Con un'attesissima pronuncia la Corte Suprema USA ha sancito che le piattaforme online non possono essere considerate responsabili – né dunque perseguite legalmente – per i contenuti, anche di propaganda a sostegno di organizzazioni terroristiche, pubblicati dagli utenti. Pertanto, le stesse piattaforme non possono essere perseguite per favoreggiamento del terrorismo.

La Corte Suprema USA si è espressa, lo scorso 18 maggio 2023, in favore dei principali colossi informatici su due diversi casi, stabilendo che le aziende non sono legalmente responsabili per i contenuti di propaganda a sostegno delle organizzazioni terroristiche pubblicati dai loro utenti.

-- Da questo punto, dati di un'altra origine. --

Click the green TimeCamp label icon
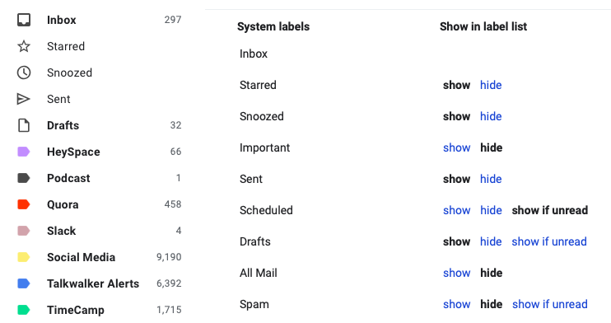Screen dimensions: 611x323 (x=24, y=310)
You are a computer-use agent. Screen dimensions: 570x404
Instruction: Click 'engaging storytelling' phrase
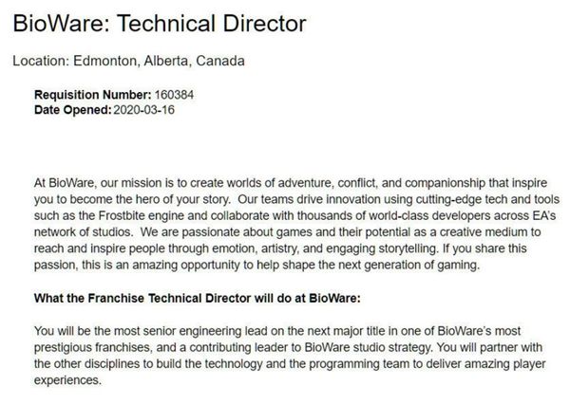381,248
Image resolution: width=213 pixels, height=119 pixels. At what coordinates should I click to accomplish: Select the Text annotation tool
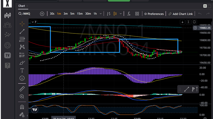22,71
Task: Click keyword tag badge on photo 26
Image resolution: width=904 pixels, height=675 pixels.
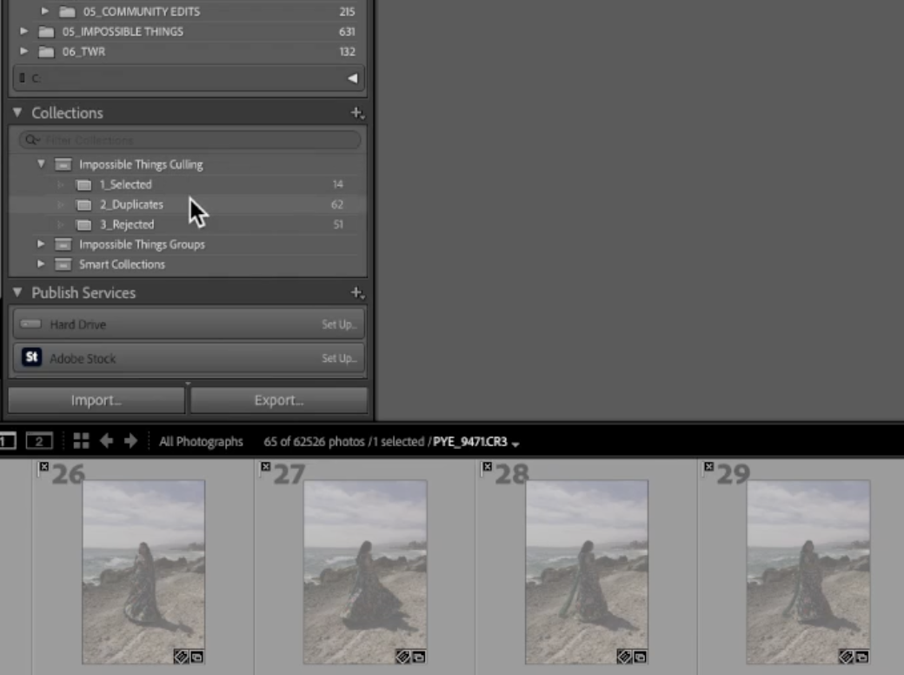Action: pyautogui.click(x=182, y=656)
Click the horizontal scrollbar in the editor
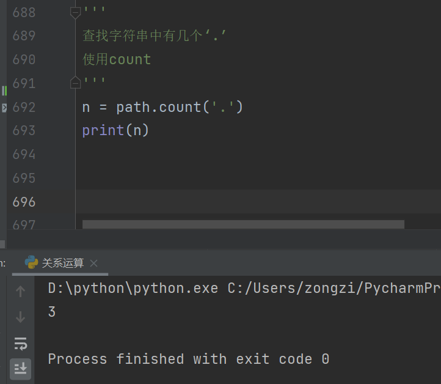Image resolution: width=441 pixels, height=384 pixels. click(243, 224)
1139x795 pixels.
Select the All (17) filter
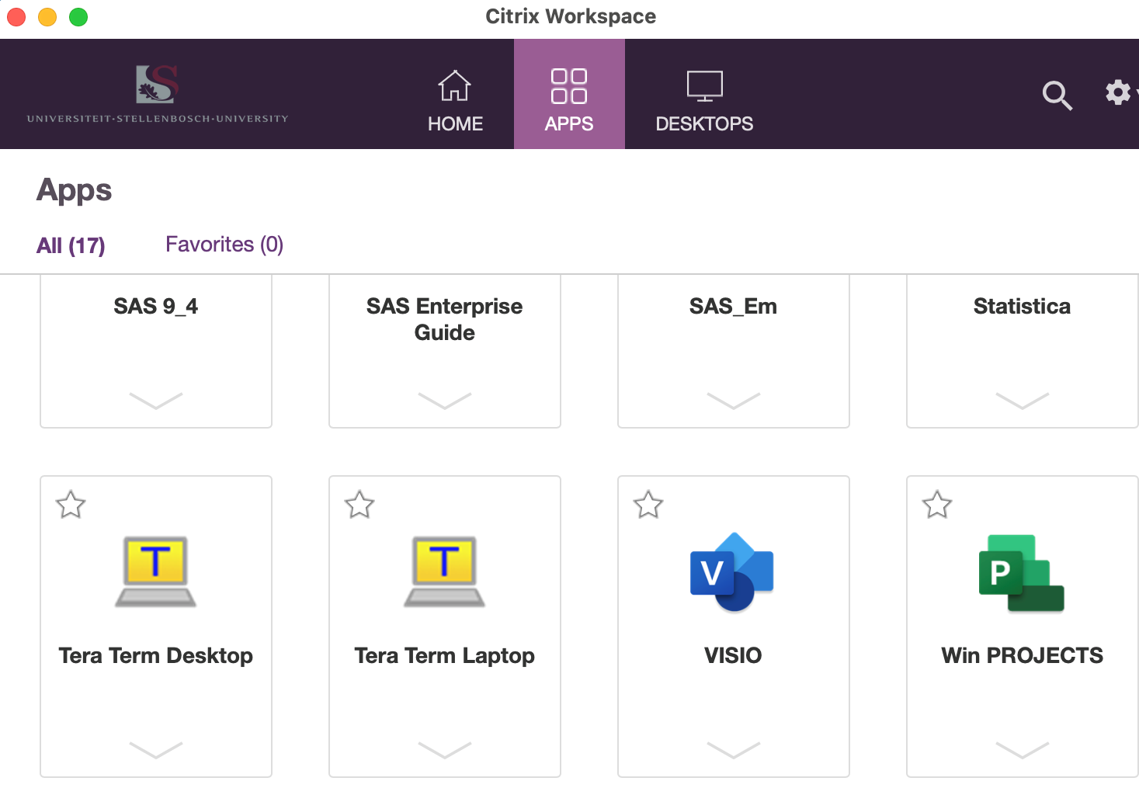click(71, 245)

Il primo caso, Twitter v. Taamneh, riguardava i familiari di una vittima dell'attentato avvenuto in un locale di Istanbul il 1° gennaio 2017 per mano dell'ISIS. Questi ritenevano infatti che le aziende informatiche non avessero provveduto tempestivamente alla moderazione dei contenuti social attraverso la rimozione dei post del gruppo terroristico, rendendosi così in parte responsabili del tragico accaduto.

In questo caso la Corte Suprema ha stabilito che la piattaforma social non ha favorito il terrorismo quando ha ospitato post creati da membri dell'ISIS.

Il secondo caso, Gonzalez v. Google, coinvolgeva la famiglia di una studentessa universitaria americana, vittima dell'attacco terroristico di Parigi del 2015. I parenti della vittima sostenevano che l'algoritmo della maggiore piattaforma di creazione di contenuti video (al tempo di proprietà del colosso informatico) avesse incoraggiato la diffusione di contenuti di stampo terroristico riconducibili all'ISIS, indirettamente causando la morte della figlia.

In questo secondo caso la Corte si è espressa con un parere non firmato, limitandosi a confermare la sentenza di un tribunale di grado inferiore che proteggeva le piattaforme social da molteplici azioni legali per la moderazione dei contenuti, ritenendo così l'azienda informatica leader non perseguibile per favoreggiamento.

Nelle due sentenze la Corte non si è pronunciata direttamente, come si pensava, sulla Sezione 230 del Communications Decency Act, una legge degli Stati Uniti risalente al 1996 che protegge le aziende informatiche da azioni legali relative ai contenuti pubblicati dagli utenti, in particolar modo sui post resi pubblici sui social network.